Using data from a massive study of around 300,000 people leading to 1.8 million data records, Zargoush has developed “AgeABILITY,” a mobility forecast tool.

AgeABILITY offers users scenario-based planning to help older adults, physicians and caregivers prevent a progression toward disability, and to promote recovery from existing disabilities, such as mobility loss or inability to dress oneself.

Alternate Levels of Care (ALC)

This project focuses predominantly on older adults who come to the hospital, receive treatment, but are then unable to leave. “Maybe they need extra care, and because they’re older adults, they cannot go back home to the life they had before — they need home care or extra care in another facility such as long-term care,” Zargoush explains.

The problem arises when alternative care isn’t ready, and the patient is unwillingly forced to remain in hospital. Now, not only are they using a bed someone else needs, research shows staying in hospital will actually cause a deterioration in their health.

“But we have so much data on these patients. Can’t we find a pattern so we can predict when they’ll need an alternative care?” Zargoush says.

“Imagine if I could call long-term care and ask, ‘Do you have a space in two weeks?’ See how prediction is going to change things?”

Think like a doctor

Zargoush and his research partners at Michigan State University and McGill are using Machine Learning and optimization to model how physicians make decisions. And based on that understanding, they offer recommendations on how the doctors should prescribe treatment.

“Based on the differences between how various physicians learn about their patients’ underlying health conditions, we are able to chart the subjectivity of their decisions,” he explains. “Now we can tell one physician: If you think this way, then this is how you should prescribe medications.”

Based on this research, they are also able to capture so-called physician inertia and assess the value of improving learning behaviour.

The project, which Zargoush says is some of his best work, had its challenges. “The model we needed didn’t exist — we invented that model.”


Zargoush is working on two projects that chart changes in older adults’ mobility.

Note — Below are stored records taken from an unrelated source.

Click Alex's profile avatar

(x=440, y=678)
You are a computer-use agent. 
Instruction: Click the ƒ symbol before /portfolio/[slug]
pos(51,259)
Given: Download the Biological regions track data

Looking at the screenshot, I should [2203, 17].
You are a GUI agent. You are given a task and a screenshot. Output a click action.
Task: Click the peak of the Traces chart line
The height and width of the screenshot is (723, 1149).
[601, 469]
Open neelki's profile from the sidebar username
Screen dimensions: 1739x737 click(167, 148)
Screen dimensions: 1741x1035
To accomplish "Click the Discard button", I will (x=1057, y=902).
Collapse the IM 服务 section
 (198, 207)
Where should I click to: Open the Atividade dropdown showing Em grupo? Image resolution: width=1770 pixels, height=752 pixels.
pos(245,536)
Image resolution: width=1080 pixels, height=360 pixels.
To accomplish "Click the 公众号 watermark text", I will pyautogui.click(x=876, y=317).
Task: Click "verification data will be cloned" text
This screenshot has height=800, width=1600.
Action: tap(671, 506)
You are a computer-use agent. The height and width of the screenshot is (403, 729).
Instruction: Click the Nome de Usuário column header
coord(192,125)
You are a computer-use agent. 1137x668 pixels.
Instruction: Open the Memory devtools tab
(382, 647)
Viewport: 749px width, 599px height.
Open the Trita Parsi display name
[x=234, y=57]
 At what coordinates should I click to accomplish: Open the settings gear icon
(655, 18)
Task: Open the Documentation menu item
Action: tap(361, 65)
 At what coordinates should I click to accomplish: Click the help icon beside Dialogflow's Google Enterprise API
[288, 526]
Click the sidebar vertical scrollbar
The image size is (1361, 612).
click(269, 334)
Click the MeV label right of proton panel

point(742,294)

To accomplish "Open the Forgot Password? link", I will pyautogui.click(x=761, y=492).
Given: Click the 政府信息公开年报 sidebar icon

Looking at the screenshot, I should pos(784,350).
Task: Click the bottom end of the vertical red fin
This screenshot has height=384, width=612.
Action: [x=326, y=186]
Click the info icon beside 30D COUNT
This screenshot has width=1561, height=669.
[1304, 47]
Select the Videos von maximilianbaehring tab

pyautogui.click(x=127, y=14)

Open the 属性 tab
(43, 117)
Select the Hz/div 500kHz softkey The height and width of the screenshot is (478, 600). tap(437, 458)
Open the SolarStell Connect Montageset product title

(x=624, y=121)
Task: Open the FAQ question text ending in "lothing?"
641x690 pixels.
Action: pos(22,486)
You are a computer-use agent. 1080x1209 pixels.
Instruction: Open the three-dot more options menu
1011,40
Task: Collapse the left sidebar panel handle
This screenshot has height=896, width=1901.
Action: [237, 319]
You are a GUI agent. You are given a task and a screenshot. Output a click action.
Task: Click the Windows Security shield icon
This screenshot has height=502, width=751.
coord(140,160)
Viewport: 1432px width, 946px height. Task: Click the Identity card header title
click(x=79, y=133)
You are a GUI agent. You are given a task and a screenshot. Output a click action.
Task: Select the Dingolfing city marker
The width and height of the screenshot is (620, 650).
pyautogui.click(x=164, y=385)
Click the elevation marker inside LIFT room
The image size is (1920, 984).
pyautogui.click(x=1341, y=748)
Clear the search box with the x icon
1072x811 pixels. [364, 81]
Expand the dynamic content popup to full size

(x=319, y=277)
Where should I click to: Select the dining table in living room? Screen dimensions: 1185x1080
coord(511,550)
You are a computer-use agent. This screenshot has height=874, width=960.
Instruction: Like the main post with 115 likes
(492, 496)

One is an interdisciplinary project, funded by McMaster Institute for Research on Aging and Age-Well, that tracks subtle components of older adults’ mobility to predict end-stage disability and other health outcomes.  The researchers will use wearable sensors to chart how older adults move, and how their movements change. Zargoush and his colleagues will analyze the data with an eye on ultimately predicting and preventing a loss of mobility.

The other project also uses sensors to track older adults’ mobility, but in hospital. “Here we are focusing on making their discharge from hospital safe, optimal and timely,” Zargoush says.

The intersection of health, data and managerial solutions

Zargoush, who started out as a mechanical engineer, always wanted to have an impact on people’s health and well-being.

“I really wanted to dig deeper into human health and help people, but from a technical perspective, using data, mathematics and optimization,” he says. It let him to two master’s degrees, followed by a PhD in decision science and statistics at ESSEC Business School in Paris.

“Now I understood how people make decisions, and I could describe it and predict what would come next,” he says. “But there was still something missing in my way of looking at things: It was knowing how they should make decisions, what we call normative science.”

So, halfway through his first PhD, Zargoush started his second PhD, this time at McGill, in health-care operations and information management.

“One of the most important things I learned is that if you want to work on helping human beings, you have to transform ugly and complicated data into something that’s easy to understand and engaging to communicate.”

And that’s where interdisciplinary work comes in. Everything Zargoush does is shaped by feedback from his colleagues in other fields.

All the data and analysis in the world can never replace human decision making, he says. “No matter how accurate and complex a machine is, it’s impossible for it to capture the complexity of human behaviour,” he says.

“What I do is combine the information that comes from data that human brains can’t analyze, with the expertise, observations and judgement that only humans possess.”